First India, Now Australia Should Abolish Big Bank-Notes According To UBS

Despite widespread chaos, bank runs,  tumbling currency, and economic uncertainty in India following its surprise announcement last week, UBS analysts think Australia should follow India’s lead and scrap its biggest bank notes, extending the war on cash further across the globe.

The war on cash really began to escalate in February when The European Central Bank said it was considering withdrawing 500-euro notes because of an “increased conviction in world public opinion” such high-value notes are used for criminal purposes.

And as a reminder, here is what happened in India this week after they abolished large denomination banknotes, (via Reuters)...

Anger intensified in India on Saturday as banks struggled to dispense cash following the government's decision to withdraw large denomination notes in an attempt to uncover billions of dollars in undeclared wealth.

 

 

Tempers frayed as hundreds of thousands of people queued for hours outside banks for a third day to swap 500 and 1,000 rupee bank notes after the notes were abolished earlier in the week.

 

The banned bills made up more than 80 percent of the currency in circulation, leaving millions of people without cash and threatening to bring much of the cash-driven economy to a halt.

 

"There's chaos everywhere," said Delhi Chief Minister Arvind Kejriwal, a rival of Prime Minister Narendra Modi, accusing the premier of wreaking havoc on poor and working Indians while the wealthy found ways to skirt the new rules.

 

Customers argued and banged the glass doors at a Standard Chartered branch in southern Delhi after security guards blocked the entrance, saying there were too many people inside already.

And now, as Bloomberg reports, UBS analysts thin Australia should follow the same path towards abolishing banknotes...

“Removing large denomination notes in Australia would be good for the economy and good for the banks,” UBS analysts led by Jonathan Mott said in a note to clients on Monday.
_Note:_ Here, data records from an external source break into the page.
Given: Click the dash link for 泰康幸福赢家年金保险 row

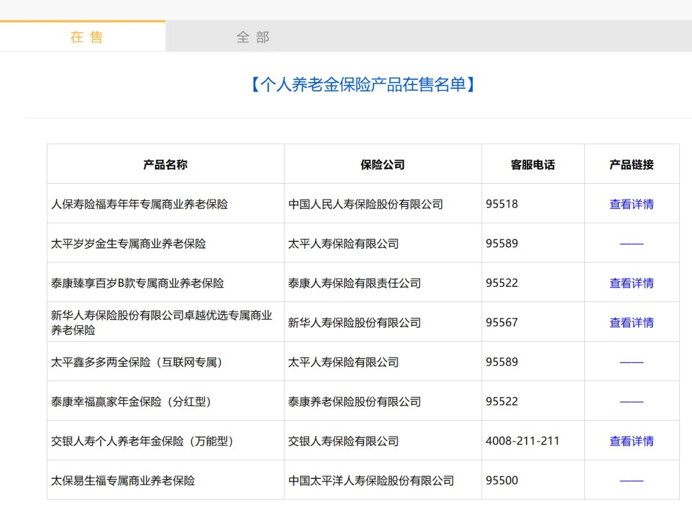Looking at the screenshot, I should 631,402.
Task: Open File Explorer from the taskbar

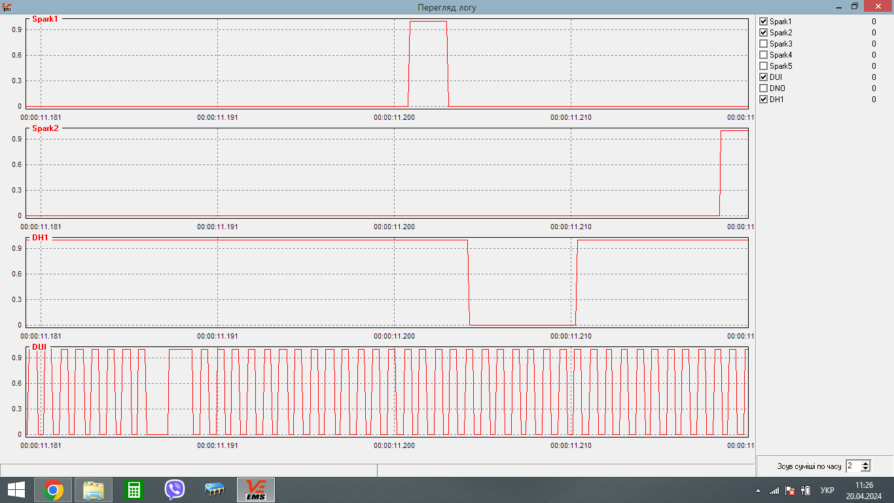Action: click(94, 490)
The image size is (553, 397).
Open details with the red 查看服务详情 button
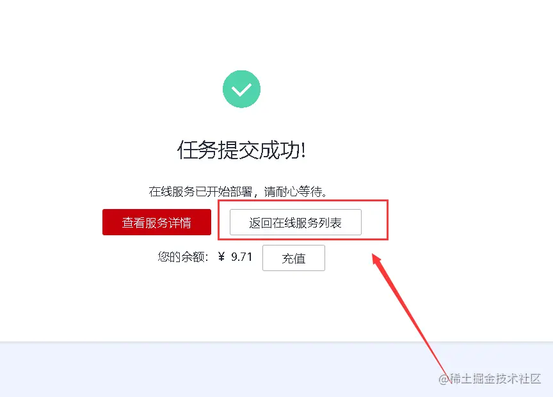tap(157, 222)
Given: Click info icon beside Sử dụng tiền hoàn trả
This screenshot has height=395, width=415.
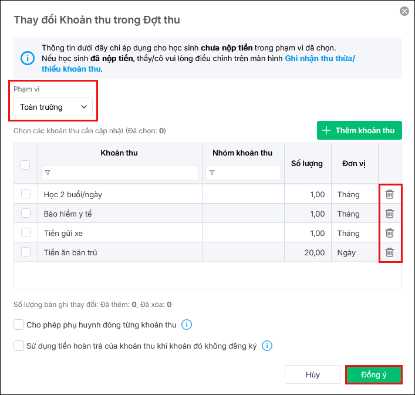Looking at the screenshot, I should coord(267,346).
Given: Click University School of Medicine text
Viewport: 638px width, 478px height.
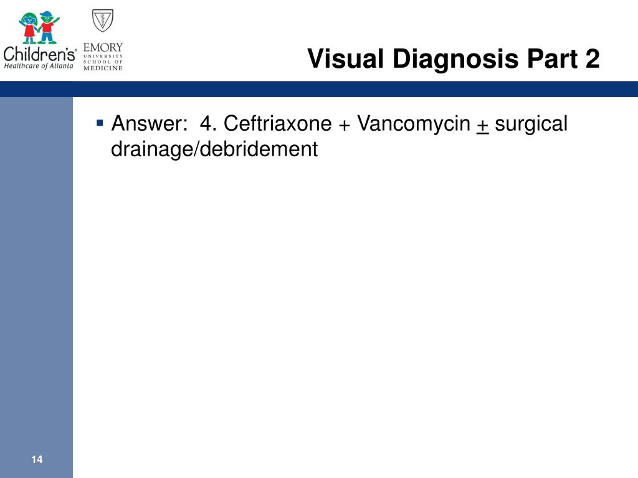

Benefits would include reduced crime and welfare fraud, increased tax revenue and a “spike” in bank deposits, he said.

 

In Australia, 92 percent of all currency by value is in A$50 ($38) and A$100 notes, the larger of which is “rarely seen,” according to the UBS report. Removing bigger denominations would boost digital payments in a country where the use of cash payments is continuing to fall, the analysts wrote.

 

Since 2009, ATM transactions in Australia have fallen 3.4 percent a year, while credit-card transactions have increased 7.3 percent a year, UBS said.

 

The program would also be positive for banks. If all the A$100 notes were deposited into accounts at the lenders, household deposits would rise by about 4 percent, the UBS analysts said. That would likely be enough to fill the big banks’ regulatory-mandated net stable funding ratios and reduce reliance on offshore funding, they said.

We have one warning for all those pushing the war on cash - and using the "coorruption" excuse - be careful what you wish for... trust only lasts so long. As Devashang Datta concludes,

Our entire monetary system depends on trust. A banknote is a piece of paper that says the RBI will give the bearer another similar piece of paper, or make an entry in an electronic ledger for that amount. The system works because everybody believes that those pieces of paper will be accepted by everybody else and therefore, money serves as an useful medium of exchange. This move has shaken that trust.

And sure enough gold prices in India have skyrocketed since the currency ban.